Gaming Today Impressions Of TimeShift
Developer: Saber Interactive
Publisher: Sierra Entertainment
Price: $59.99 (XBox 360, PS3), $49.99 (PC)
Platform: PC, XBox 360, PS3
ESRB Rating: M for Mature: Blood & Gore, Intense Violence, Language
Release Date: October 30, 2007
TimeShift may have simply been released at the wrong time. Had it come out before we knew about Halo 3 and Call Of Duty 4, I’m sure the game would have received a lot more attention. TimeShift was released in late October and I am just getting around to it now due to the fact that Halo 3 and COD 4 were enough to keep my love of FPS gaming busy. Perhaps I skipped the game initially due to the less than stellar reviews it was receiving across the board. Were most of the reviews wrong? I wouldn’t say they were completely wrong, but they didn’t give the game a fair chance either.
TimeShift is certainly flawed, but it exceeded my expectations. What I saw of the game in the development phase is not the game that was finally released. The final product was polished and definitely a game worth playing. The game looks good in most parts and fantastic in a few areas. While it’s not on the same level as a couple other FPS hits we’ve seen in the past few months, TimeShift is certainly a good game.
The gameplay is fresh in some areas and introduces some interesting ideas when it comes to controlling time. In the game, you can basically pause, rewind and fast-forward time in short bursts to get through some tricky areas. It reminds me of what we saw in Enter The Matrix for the original Xbox. Unfortunately Enter The Matrix was also a game that received some very low scores from critics at the time it was released, even though I enjoyed that game too. The idea of manipulating time is nothing new with video games, but TimeShift has improved on the concept a bit. I’m looking forward to seeing where the next time shifting game takes us. What really separates TimeShift from earlier games is the ability to reverse time which I had not seen before. Pausing time can be great fun as well. If you are good with timing, you can pause time, steal a weapon out of an enemies hand and kill him with his own weapon. Campaign mode is great fun for a few days and probably better than the campaign we saw in Halo 3, so TimeShift wins in that category versus the giant Halo. I wish that the time shifting aspect was a little more in depth and more of a background story to go along with the campaign would have been nice.

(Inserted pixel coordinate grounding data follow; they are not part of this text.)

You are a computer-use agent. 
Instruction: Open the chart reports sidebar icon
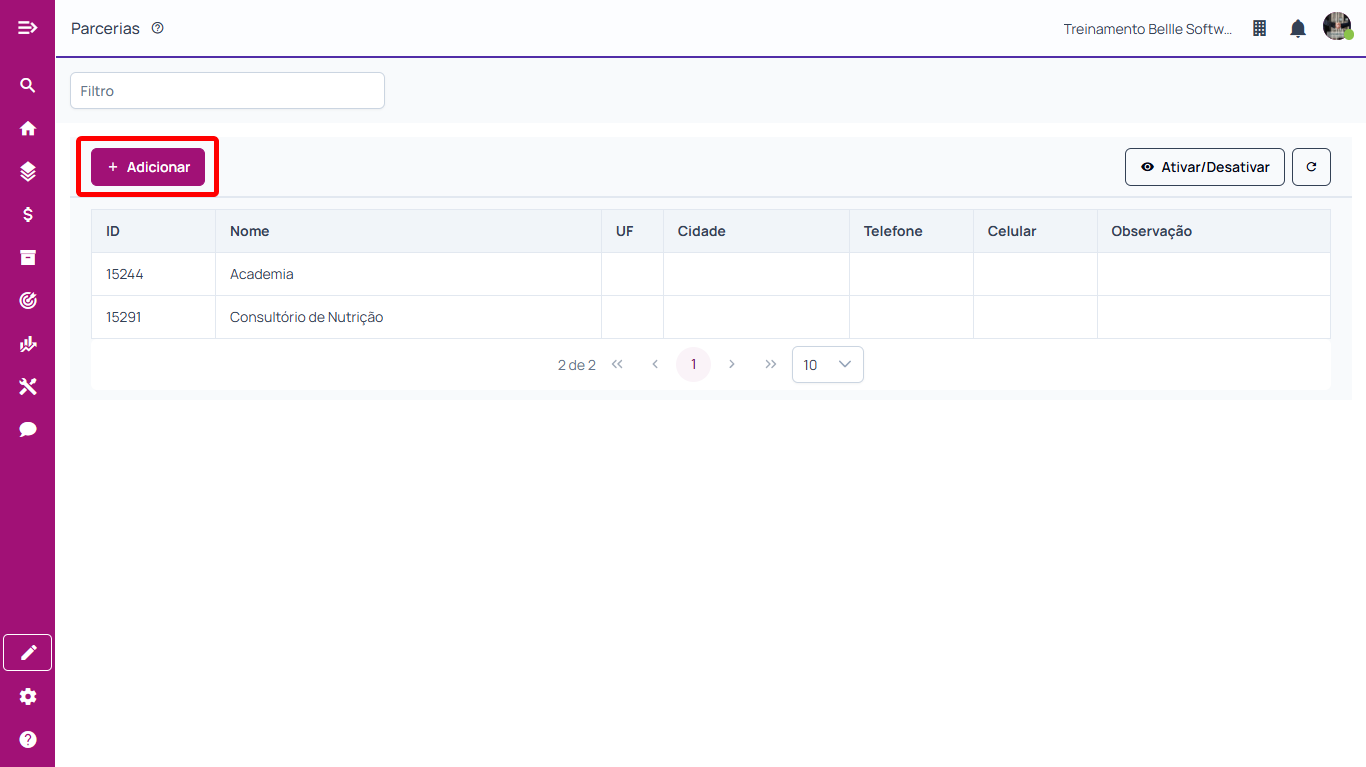click(x=28, y=344)
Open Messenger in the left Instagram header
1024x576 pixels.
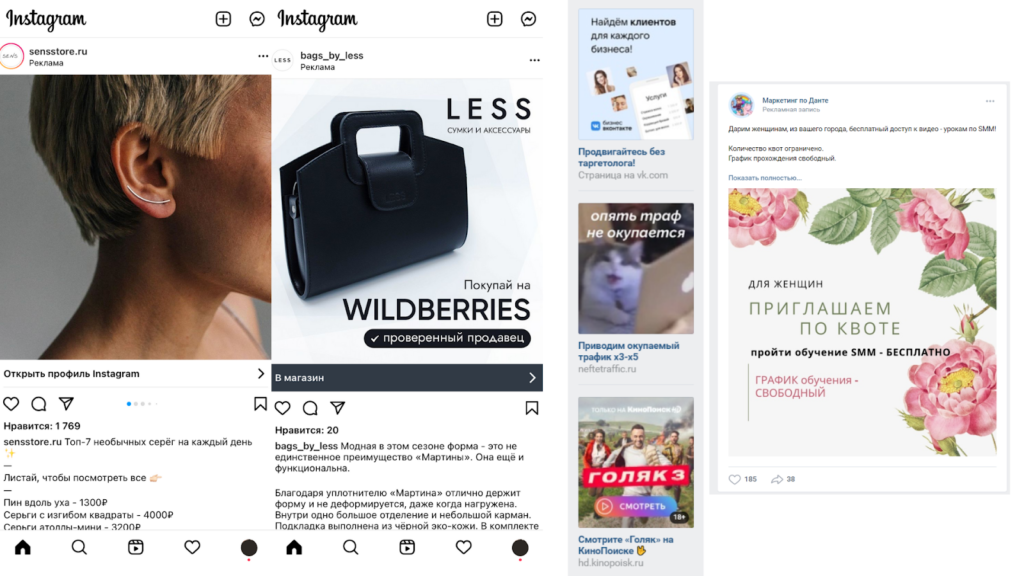click(x=257, y=19)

Where TimeShift really shines is the multiplayer arena. For the longest time, the Halo series was my favorite game to play online with friends, but TimeShift may actually be more fun. In multiplayer, time shifting is a little different, but really adds a dimension of strategy that can’t be found in other FPS games. While in multiplayer, you must throw “chrono grenades” where anything caught in their explosion radius are temporarily slowed down in time. The game types included are death match, team death match, one-on-one, CTF and variants of each.
In the end, I’m saying that this is a great game to pick up for any FPS fan. It’s not going to match up with Halo 3, COD 4 or The Orange Box in many areas, but it’s equal and superior in others. If you enjoy multiplayer FPS games, it’s certainly worth a shot. If I had more friends interested in TimeShift, I’d probably be playing it all the time. TimeShift was simply a victim of being released at the wrong time. I also feel that most reviews were not fairly judging the title. It may not be the best, but it’s still a good game.